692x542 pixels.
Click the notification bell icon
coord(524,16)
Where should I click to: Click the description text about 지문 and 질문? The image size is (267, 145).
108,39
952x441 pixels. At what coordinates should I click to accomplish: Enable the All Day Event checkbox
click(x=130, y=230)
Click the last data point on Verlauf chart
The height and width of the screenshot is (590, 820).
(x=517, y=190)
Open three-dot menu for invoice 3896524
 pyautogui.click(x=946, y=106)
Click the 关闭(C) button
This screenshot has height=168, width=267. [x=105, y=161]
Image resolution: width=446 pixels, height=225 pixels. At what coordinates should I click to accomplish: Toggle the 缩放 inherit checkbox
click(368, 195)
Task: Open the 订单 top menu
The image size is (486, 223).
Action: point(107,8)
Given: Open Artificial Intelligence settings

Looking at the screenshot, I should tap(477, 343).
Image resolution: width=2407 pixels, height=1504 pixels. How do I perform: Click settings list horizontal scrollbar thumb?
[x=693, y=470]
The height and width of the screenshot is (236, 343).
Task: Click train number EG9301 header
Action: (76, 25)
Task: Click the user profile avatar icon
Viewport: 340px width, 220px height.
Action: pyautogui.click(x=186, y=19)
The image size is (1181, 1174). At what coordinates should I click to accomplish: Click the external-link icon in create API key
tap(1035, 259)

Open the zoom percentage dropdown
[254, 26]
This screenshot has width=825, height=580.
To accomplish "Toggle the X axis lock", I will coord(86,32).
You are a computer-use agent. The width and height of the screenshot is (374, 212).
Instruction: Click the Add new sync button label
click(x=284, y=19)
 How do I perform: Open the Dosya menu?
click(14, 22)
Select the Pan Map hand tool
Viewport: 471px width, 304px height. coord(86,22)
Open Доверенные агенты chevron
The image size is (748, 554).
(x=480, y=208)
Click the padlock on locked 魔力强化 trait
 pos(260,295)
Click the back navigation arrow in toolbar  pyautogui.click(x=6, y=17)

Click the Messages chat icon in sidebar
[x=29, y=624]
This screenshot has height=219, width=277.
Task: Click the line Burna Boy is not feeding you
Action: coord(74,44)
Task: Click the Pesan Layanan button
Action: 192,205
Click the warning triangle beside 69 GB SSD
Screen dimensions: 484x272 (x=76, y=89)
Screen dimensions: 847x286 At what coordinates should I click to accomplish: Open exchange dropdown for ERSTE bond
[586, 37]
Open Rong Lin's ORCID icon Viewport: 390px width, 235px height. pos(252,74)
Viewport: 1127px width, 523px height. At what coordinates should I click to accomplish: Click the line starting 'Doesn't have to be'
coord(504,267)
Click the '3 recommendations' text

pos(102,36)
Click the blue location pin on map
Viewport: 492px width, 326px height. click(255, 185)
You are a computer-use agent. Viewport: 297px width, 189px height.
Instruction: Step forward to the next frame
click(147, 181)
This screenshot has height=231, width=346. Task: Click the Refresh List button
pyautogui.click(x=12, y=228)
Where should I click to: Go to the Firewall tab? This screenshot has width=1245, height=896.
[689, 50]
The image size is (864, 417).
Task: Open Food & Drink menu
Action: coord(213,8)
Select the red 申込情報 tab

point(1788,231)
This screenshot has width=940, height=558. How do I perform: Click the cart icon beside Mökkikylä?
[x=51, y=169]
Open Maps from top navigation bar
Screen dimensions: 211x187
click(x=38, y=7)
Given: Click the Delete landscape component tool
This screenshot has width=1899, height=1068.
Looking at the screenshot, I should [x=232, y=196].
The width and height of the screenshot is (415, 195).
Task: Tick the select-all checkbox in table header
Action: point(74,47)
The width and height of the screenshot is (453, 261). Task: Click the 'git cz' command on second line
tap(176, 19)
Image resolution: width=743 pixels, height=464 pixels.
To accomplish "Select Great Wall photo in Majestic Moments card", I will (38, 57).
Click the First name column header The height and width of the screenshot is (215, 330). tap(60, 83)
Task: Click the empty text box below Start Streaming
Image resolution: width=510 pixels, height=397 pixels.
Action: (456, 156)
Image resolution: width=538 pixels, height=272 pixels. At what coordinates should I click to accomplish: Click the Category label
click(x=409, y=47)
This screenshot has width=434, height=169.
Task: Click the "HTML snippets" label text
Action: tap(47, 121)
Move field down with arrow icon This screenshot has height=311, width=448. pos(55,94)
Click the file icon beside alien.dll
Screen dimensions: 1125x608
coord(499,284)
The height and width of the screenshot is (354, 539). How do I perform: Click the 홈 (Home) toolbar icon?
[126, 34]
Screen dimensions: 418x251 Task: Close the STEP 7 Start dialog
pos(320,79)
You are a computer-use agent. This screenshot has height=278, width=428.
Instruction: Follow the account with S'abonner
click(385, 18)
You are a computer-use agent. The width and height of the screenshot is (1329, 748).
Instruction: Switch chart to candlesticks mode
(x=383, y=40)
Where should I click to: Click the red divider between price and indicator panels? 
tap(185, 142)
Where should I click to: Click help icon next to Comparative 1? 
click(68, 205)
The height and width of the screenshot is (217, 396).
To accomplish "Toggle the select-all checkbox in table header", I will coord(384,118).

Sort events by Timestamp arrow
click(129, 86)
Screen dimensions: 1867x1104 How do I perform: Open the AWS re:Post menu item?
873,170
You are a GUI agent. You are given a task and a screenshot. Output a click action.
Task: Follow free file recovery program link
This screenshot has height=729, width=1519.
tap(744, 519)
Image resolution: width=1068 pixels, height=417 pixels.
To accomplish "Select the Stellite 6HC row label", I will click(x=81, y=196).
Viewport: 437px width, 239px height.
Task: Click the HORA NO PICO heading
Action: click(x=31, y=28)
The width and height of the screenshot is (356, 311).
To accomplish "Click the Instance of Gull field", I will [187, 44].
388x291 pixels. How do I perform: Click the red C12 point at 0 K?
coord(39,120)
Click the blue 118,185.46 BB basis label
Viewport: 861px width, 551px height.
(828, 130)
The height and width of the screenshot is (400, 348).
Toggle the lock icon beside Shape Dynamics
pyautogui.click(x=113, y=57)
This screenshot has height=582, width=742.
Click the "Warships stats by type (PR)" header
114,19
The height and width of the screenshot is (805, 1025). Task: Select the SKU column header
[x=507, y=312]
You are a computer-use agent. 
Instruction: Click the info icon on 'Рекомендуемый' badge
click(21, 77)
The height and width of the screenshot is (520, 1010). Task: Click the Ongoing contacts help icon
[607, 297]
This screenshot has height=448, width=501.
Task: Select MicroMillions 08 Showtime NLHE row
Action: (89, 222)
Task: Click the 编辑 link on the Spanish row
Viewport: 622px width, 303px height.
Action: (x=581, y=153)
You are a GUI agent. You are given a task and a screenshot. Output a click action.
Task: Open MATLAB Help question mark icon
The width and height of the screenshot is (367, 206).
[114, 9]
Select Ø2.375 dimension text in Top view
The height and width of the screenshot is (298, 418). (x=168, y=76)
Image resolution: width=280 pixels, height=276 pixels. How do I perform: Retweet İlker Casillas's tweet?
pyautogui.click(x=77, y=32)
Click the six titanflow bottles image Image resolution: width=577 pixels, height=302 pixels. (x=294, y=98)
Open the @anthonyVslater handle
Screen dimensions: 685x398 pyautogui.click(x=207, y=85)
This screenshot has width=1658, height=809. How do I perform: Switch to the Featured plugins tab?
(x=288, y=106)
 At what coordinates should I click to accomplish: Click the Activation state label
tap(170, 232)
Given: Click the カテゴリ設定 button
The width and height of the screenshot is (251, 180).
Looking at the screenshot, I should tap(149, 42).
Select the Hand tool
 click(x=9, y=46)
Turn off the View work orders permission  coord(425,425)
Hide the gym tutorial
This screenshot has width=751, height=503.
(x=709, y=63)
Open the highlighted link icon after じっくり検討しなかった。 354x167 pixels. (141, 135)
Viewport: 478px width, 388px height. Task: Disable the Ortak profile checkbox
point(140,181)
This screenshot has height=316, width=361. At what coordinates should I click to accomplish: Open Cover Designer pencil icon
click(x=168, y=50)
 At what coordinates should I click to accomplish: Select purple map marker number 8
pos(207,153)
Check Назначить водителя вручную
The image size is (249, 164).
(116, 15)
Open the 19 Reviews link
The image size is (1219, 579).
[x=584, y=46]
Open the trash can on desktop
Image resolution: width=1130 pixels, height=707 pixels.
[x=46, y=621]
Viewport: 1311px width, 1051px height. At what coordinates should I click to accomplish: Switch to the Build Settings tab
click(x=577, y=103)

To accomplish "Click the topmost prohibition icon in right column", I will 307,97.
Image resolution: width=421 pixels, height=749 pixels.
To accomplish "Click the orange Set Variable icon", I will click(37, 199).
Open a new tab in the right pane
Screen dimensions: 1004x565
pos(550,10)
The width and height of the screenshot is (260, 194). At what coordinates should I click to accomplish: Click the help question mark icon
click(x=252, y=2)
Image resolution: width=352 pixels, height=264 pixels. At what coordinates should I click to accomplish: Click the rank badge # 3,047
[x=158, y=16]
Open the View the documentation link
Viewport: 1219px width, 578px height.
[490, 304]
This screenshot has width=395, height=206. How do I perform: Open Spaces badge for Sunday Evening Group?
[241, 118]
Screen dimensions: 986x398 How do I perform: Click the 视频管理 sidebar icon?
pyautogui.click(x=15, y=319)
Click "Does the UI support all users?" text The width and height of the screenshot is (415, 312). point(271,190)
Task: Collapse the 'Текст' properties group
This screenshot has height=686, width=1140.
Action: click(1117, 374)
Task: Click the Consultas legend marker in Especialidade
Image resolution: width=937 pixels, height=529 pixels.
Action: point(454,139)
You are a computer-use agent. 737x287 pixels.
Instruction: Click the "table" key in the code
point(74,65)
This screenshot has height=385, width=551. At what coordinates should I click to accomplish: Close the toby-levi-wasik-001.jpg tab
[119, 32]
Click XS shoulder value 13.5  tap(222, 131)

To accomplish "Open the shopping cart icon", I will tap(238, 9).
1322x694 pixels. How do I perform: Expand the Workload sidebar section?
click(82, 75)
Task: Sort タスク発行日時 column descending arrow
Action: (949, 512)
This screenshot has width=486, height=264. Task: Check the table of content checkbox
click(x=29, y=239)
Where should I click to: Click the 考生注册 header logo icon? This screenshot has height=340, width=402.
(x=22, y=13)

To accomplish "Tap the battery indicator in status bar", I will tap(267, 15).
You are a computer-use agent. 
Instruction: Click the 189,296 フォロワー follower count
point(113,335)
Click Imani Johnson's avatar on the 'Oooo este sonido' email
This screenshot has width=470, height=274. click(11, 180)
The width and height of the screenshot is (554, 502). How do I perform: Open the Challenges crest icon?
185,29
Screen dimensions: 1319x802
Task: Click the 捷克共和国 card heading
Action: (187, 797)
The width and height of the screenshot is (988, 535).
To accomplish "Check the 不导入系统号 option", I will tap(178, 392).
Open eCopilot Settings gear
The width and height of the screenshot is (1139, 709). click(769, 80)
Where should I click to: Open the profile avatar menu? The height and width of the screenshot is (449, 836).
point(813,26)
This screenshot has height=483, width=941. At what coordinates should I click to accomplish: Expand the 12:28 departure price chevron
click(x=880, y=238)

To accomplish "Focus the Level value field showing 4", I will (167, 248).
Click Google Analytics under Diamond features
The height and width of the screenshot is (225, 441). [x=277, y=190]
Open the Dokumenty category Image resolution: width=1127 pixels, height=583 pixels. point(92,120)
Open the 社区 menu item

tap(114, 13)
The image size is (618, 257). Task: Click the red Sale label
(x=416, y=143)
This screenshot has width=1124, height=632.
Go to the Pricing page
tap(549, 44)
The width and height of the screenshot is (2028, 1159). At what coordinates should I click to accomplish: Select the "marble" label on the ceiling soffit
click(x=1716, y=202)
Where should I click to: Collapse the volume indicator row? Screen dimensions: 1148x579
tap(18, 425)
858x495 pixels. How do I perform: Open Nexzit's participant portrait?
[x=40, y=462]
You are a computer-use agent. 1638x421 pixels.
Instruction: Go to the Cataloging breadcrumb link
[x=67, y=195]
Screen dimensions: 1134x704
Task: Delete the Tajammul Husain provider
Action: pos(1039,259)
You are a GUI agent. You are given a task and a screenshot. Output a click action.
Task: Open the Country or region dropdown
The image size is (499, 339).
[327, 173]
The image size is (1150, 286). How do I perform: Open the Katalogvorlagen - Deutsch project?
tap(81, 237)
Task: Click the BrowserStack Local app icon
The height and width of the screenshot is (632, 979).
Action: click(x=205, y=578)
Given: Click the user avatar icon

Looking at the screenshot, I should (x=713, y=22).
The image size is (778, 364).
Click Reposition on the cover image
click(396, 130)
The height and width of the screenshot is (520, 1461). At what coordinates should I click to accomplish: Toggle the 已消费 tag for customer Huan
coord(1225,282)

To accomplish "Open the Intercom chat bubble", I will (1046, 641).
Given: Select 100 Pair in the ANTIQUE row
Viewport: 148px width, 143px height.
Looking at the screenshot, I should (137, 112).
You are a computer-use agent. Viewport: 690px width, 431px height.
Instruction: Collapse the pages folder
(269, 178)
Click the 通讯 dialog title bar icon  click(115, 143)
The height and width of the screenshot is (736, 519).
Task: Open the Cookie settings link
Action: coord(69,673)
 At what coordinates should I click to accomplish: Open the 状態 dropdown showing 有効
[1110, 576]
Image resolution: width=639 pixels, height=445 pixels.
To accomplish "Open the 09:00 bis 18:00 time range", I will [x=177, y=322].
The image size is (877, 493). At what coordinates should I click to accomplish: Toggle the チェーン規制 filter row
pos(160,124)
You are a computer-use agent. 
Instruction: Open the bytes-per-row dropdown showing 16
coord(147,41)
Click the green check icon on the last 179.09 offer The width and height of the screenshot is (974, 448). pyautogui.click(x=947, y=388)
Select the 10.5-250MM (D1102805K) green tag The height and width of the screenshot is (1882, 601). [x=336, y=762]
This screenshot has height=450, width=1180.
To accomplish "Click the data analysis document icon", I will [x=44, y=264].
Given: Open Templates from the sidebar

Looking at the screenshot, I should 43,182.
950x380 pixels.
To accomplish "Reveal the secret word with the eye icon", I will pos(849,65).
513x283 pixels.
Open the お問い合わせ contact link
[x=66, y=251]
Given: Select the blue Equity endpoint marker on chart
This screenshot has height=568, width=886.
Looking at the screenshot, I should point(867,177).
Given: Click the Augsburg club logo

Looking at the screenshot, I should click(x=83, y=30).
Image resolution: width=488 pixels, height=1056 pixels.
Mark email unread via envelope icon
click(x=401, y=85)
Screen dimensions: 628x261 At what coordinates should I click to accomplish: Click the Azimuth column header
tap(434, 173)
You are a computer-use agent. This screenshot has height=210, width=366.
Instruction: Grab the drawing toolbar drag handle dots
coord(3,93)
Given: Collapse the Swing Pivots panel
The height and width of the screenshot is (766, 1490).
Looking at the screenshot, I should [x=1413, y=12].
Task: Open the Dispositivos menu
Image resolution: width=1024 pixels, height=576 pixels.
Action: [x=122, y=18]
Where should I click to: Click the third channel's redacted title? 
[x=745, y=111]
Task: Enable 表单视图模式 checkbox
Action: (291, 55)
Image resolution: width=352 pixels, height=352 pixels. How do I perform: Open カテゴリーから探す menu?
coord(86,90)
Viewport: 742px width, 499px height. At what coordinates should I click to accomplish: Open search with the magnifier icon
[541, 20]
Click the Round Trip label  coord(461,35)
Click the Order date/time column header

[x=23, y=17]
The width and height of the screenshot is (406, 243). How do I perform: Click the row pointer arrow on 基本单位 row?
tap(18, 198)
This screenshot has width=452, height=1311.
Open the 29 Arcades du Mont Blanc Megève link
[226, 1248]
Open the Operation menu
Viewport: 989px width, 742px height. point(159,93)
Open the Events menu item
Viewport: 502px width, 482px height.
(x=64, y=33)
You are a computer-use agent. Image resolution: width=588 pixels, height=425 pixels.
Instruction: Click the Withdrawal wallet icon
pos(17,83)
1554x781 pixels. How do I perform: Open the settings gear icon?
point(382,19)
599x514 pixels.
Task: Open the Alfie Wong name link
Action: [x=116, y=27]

_WHAT THE EXERCISE ASKS_. Locate every line in the material above that contains the word "handle", and copy each of those lines in full.

_TASK ANSWER_.
Open the @anthonyVslater handle
Instruction: Grab the drawing toolbar drag handle dots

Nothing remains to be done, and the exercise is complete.